8. The legal position that in absence of the examination of the analyzer who actually carried out the test as also in absence of the material or the method relied upon by the analyzer evidence tendered to the court would not be a primary evidence is settled by a plethora of decisions including one rendered by this Court in Vinodbhai Omprakash Gupta Vs. State of Gujarat and Others reported in 2016 (1) FAC 315. It was held in paragraph 9 thus:

"9. The question is whether such a report would constitute 'evidence' within the meaning of Section 3 of the Indian Evidence Act. As per the said provision, to constitute oral evidence, it must be shown that the statements permitted or required to be made before the Court by witnesses in relation to the matters of fact under inquiry were made and to constitute a documentary evidence, all documents including electronic records produced for the inspection must be shown to exist and fact can be said to have been Page 3 of 5 R/CR.A/309/2009 JUDGMENT proved when after considering the matter before it the Court either believe its existence or considers it existence so probable that a prudent man ought under the circumstances of a particular case to act upon the supposition that it exists. In the instant case, the public analyst has merely deposed about the detection of the non- permissible colour in his oral as well as documentary evidence. On the basis of such evidence, the Court was called upon to believe the presence of impermissible colour in the food article. However, the basis on which the Court must believe the said aspect was not laid; inasmuch as, it was not shown to the Court as to what persuaded the public analyst to conclude and record the presence of objectionable colour in the food article. In fact, the public analyst had drawn the conclusion which the Court was required to draw. Even, the methodology adopted by the public analyst or the third party from whom the public analyst obtained report; nor the protocols of the third party on the basis of which the aforesaid conclusion can be reached were placed before the Court. Thus, there remained a serious doubt as to contents of the food articles. The case was thus not proved beyond reasonable doubt. Various Courts including the Apex Court in the aforementioned cases are unanimous on the fact that in absence of complete report constituting an incriminating circumstance against the accused, the case cannot be said to have been established beyond reasonable doubt."
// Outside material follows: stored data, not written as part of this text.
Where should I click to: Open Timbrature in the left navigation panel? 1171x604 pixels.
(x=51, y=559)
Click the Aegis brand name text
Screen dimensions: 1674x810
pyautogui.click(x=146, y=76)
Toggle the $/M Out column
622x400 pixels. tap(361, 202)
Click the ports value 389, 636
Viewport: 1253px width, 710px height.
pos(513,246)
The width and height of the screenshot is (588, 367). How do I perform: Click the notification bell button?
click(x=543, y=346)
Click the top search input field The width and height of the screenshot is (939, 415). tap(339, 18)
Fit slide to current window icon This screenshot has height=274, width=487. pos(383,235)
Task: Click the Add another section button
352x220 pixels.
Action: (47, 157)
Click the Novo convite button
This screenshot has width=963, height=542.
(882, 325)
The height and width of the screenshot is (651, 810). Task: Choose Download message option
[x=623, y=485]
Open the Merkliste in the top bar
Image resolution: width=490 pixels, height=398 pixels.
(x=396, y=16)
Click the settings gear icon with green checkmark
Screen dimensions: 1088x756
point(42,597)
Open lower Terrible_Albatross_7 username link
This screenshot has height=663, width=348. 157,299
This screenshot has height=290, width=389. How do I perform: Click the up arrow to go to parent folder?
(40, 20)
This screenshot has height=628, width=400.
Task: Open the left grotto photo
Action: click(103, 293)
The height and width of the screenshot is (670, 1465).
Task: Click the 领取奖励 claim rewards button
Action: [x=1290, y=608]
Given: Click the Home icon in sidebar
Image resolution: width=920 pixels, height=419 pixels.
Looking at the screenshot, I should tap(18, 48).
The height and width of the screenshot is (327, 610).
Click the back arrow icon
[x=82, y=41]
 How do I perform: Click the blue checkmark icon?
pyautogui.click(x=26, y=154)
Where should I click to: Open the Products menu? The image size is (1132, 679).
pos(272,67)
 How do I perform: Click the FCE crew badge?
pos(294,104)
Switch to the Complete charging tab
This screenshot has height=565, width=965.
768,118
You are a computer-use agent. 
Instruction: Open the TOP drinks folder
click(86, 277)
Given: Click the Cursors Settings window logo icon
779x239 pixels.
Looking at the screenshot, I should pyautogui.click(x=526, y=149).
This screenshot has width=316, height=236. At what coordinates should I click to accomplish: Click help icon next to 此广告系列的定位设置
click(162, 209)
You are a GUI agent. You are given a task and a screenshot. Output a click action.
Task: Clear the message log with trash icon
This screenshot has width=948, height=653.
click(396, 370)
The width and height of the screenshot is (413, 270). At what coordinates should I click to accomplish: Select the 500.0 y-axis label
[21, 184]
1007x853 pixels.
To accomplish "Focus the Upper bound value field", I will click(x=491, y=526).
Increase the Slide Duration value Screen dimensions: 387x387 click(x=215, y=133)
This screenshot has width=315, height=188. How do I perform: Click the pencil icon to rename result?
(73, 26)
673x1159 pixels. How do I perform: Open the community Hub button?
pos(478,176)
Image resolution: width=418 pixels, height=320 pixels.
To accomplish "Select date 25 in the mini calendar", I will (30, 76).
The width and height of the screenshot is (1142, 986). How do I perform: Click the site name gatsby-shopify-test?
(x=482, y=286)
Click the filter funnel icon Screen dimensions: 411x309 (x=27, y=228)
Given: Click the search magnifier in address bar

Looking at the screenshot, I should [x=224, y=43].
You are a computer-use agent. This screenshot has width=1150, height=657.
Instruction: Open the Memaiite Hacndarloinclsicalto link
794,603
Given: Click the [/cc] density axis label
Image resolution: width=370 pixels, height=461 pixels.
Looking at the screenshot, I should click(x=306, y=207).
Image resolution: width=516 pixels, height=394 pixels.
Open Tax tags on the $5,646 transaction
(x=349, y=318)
And Mahmad Hanif Shaikh Ibrahim Vs. The State of Gujarat Criminal Appeal No.972 of 1988 decided on 18.01.1994.

9. In the instant case, concededly the public analyst got the sample analyzed by another analyzer who was not examined nor were his protocols or rough notes produced during the trial. The report also lacks the material particulars as regards the method applied by the analyzer to reach to the conclusion recorded therein and thus such a report would not constitute a legally acceptable evidence and respondents were rightly acquitted by the court below.

10. The sanction qua accused no.2 suffers from non-application Page 4 of 5 R/CR.A/309/2009 JUDGMENT of mind inasmuch as the record clearly indicates that in pursuant to the requisition by Food Inspector, the supplier of the food article had enclosed bill no.01708 dated 28.12.1991 with his reply dated 15.02.1993. The said bill, however, did not constitute the record and instead different bill dated 22.01.1992 constituted the record sans explanation about its source. The food article referred to in the above enclosed bill no.01708 dated 28.12.1991 would show the food articles manufactured prior to the said date. It was claimed that the sample weighed 200 gms. The sample collected from the seller bore January, 1992 with batch no.233 as the date of manufacture and that was the sample taken by the Food Inspector. For the said sample, no bill or other material came forth on record of the case. Thus there was nothing to connect the supplier and the vendor of the food article in question. The sanction authority thus did not apply its mind as to how the case for prosecution against the accused no.2 - the supplier was made out.

11. For the foregoing reasons and the reasons recorded by the court below, impugned judgment and order is required to be confirmed in absence of infirmity therein. Accordingly, the Appeal fails and is dismissed.